离恨天中的纪景佳心无杂念,心中唯有陪陪高堂,见见尘世。
房门被人从外叩响一声。
这是提醒快要到上朝的时辰了。
明夷披上外衣又俯身偷了个香,“我去净房。”
这才舍得下了暖榻。
“进。”
端着净水与朝服的两个丫头福身行了一礼,缓步走了进来。
“去传些水来,照看好夫人。”
“是!”
尽管纪景佳调了四个丫头过来,明夷仍是自给自足,很快就打理好了己身,给了纪景佳一个笑容,踩着初生的朝霞走了出去。
温热的糖水入口,纪景佳这才觉得好像活过来了一样,一连饮了两盅,瘫坐在浴桶里动都懒得动弹一下。
如此夜夜不知节制,自个儿日日都要睡到日上三竿,长此以往,大好时光都要消磨在榻上这方寸之地了。
明夷他也是大病初愈,怎得就这么...
这么...能干?!
香阁,暖榻,又消磨掉几日。
终于让纪景佳找到了机会,趁着素雪她们二人在门口晒书册,悄声问了问香福。
她没有铺垫,直接小声问了出来:“你可知与素雪她们一同入府的人里有个口不能言的中年汉子?”
“回夫人,奴婢不知。”
香福不明所以,但也是压低了声音才回了话。
她的面相极为老实憨厚,所说的话,纪景佳倒是信上个一两分。
稍晚些时候,纪景佳趁着逛园子时又问了另一个丫头,得来了同样的答复。
那当年那个哑仆去了何处?
她可是亲眼看着他随着迎亲的仪仗队一起出发的。
两天内,一连四人都被纪景佳问了个遍,她们都不曾记得府中何时有过一个哑奴。
正要寻个由头问问老赵,他自己就送上了门来,“禀夫人,门前来了个人自称是六胜布行的掌柜,求见夫人。

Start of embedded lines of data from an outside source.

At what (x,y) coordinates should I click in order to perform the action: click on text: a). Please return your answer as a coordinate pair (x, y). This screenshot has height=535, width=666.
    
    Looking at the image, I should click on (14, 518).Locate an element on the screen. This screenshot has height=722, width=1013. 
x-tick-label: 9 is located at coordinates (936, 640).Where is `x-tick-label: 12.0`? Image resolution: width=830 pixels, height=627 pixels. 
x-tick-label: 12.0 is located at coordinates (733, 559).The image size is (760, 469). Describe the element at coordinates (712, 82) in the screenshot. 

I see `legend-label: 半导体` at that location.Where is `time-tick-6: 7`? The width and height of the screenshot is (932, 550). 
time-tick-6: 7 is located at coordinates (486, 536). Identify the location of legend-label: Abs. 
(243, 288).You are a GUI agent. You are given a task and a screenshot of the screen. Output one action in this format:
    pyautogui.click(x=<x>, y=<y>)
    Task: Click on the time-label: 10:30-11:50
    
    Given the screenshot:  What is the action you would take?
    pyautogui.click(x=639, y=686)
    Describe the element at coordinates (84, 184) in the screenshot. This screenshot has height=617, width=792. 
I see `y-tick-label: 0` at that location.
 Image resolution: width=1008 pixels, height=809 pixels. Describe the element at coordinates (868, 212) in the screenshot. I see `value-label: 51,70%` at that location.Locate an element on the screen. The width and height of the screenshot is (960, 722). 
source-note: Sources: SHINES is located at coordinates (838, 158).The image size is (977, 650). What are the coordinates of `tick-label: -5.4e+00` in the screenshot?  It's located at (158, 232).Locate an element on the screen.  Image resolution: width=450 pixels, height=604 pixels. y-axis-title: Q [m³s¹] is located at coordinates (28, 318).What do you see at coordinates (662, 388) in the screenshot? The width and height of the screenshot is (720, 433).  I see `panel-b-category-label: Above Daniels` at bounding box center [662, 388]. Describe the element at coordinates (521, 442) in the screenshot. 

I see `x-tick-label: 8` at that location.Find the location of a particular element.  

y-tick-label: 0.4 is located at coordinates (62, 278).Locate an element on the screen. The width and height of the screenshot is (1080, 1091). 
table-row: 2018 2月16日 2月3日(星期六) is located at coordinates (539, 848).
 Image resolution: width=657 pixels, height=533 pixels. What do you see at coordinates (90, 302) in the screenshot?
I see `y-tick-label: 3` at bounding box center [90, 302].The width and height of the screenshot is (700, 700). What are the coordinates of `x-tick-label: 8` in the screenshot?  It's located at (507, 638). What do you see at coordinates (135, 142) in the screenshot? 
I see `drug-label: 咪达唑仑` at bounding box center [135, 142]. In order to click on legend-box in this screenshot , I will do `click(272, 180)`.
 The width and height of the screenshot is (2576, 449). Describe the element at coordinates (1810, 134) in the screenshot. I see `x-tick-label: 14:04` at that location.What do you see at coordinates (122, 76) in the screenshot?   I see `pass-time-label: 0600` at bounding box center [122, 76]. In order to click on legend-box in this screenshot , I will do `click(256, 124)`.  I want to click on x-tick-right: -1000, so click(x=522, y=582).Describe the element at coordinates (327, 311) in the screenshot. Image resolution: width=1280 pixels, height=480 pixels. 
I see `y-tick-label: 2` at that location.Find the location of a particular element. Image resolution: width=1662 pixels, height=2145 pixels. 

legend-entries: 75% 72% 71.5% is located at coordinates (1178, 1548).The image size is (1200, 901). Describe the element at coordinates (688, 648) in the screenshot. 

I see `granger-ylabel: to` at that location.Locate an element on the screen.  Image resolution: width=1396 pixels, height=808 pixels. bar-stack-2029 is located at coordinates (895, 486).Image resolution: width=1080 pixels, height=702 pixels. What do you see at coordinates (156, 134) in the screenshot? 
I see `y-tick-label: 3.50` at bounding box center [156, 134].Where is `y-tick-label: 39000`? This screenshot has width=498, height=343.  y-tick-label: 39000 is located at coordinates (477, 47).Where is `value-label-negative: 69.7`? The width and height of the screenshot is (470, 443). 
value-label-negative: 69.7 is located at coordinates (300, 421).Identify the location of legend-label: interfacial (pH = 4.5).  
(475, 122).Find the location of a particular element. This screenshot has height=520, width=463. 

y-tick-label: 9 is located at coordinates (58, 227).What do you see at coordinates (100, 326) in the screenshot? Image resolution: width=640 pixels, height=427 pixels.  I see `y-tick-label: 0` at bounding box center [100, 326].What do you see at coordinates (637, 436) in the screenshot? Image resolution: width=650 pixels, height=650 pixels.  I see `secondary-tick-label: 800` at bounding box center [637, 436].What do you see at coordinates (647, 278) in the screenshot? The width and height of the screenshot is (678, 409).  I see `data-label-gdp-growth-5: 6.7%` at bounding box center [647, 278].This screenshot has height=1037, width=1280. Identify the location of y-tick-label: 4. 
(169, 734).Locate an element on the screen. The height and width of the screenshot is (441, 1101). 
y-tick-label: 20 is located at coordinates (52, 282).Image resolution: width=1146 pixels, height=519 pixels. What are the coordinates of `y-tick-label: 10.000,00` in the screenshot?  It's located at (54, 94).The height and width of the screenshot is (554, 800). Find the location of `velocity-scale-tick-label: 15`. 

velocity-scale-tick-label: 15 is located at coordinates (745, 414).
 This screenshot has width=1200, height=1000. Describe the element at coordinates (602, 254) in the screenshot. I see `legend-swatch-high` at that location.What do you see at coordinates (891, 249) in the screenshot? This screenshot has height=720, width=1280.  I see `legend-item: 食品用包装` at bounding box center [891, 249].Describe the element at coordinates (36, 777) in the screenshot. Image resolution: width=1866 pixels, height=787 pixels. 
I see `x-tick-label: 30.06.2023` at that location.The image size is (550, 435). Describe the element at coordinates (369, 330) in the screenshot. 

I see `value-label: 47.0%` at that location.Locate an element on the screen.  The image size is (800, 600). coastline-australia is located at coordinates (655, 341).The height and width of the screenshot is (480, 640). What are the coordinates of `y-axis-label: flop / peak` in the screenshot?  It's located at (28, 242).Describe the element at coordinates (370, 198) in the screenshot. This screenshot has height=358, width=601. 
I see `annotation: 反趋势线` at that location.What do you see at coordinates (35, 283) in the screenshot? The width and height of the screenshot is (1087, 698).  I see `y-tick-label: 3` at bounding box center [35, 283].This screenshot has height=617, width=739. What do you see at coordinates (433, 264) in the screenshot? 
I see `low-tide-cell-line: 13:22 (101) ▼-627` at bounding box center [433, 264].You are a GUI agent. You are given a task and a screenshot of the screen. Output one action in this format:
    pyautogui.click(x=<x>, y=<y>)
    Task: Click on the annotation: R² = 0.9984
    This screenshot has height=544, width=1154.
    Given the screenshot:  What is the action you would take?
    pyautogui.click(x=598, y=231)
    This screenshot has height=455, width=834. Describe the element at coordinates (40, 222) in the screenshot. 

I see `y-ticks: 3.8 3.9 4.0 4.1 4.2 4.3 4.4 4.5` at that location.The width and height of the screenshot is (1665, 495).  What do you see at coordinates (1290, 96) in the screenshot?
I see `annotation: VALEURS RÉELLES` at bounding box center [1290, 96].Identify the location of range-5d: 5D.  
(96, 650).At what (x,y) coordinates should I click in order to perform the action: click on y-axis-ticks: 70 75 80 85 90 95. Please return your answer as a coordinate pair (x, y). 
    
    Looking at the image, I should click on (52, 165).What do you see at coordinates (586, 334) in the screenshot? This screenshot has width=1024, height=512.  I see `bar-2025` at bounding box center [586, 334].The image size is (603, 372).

”
“哦?”纪景佳有些惊喜,没想到消息会来得这样快,“传吧。”
来得是梅姨,她的身后跟着一个小厮,一进门二人就噗通跪下行了大礼,“奴家/奴才见过夫人,先前夫人选中的那件春融雪师傅已经改好了,奴家送来给您瞧瞧。”
“起来吧,素雪,赐座,”纪景佳尽力稳住表情,“你们都下去吧。”
素雪扶了梅姨起身引至一旁的圆凳,突然出声:“奴婢留下来伺候吧,夫人若是现下要试衣,这外人怎好进内室。”
“也好,”纪景佳深深地看了她一眼,“你有心了。”
布行里师傅的手艺没得说,改得那叫一个正正好。
梅姨拎着系带挽了个刚时兴起来的新花样,得意洋洋地说:“夫人瞧瞧,这手艺...”
衣裳试也试了,茶点也用了,眼看人都要走了,纪景佳还是没收到梅姨的一丁点暗示。
心中不免有些着急,可问又问不出口,缓慢地对着梅姨眨了下眼睛。
“这慢工呀,才会出细活,总是值得等的,夫人您说是不是?”梅姨放下手中握着的骨瓷杯,指了指纪景佳袖口处的双面绣。
这等字,咬字更为清晰,语调也略高一些。
“确实极为不错,日后若是铺子中有新花样,尽可着人送来一观。”纪景佳心中稍定,顺着她的话接了一句。
梅姨一副市侩模样,热情了许多,因为她还真就带了两本装订成册的绣样,如愿把册子留了下来,“夫人,这全是绣娘这阵子新做的绣样,若是看中了哪个,差人去知会一声便可。”
“素雪,送客。”
纪景佳垂眸翻了翻手中的书册,绣样的种类五花八门,风格也是各异,清雅的,贵气的,温婉的...应有尽有。
就是没有瞧见她想看的。
叹息一声把册子合了起来,搁在了桌上。
起身之时,无意之间扫了一眼,又坐了回去。
书脊的顶端,有人用瘦金题了一个安字。
安。
好,这一字真是好极了,好到纪景佳双眸热烫,落下两行清泪来。
夕阳橙黄,穿过高窗照在纪景佳的身上,她侧卧在矮榻上,支着头向外瞧。
一动不动。
素雪青霜的背后之人,到底谁呢?
那药丸甫一入口她就尝出了不对,并无毒,只是少了其中最重要的那一味而药效大减。
之前这两人不可谓不忠心,到底是什么令她们背弃主子换了她的药呢?
汤药之中也无毒,只是...能让她无法有孕。
此人确实是有些多虑,她的身子无人比她自己更了解。
极难有孕,或许这一生都无此机缘。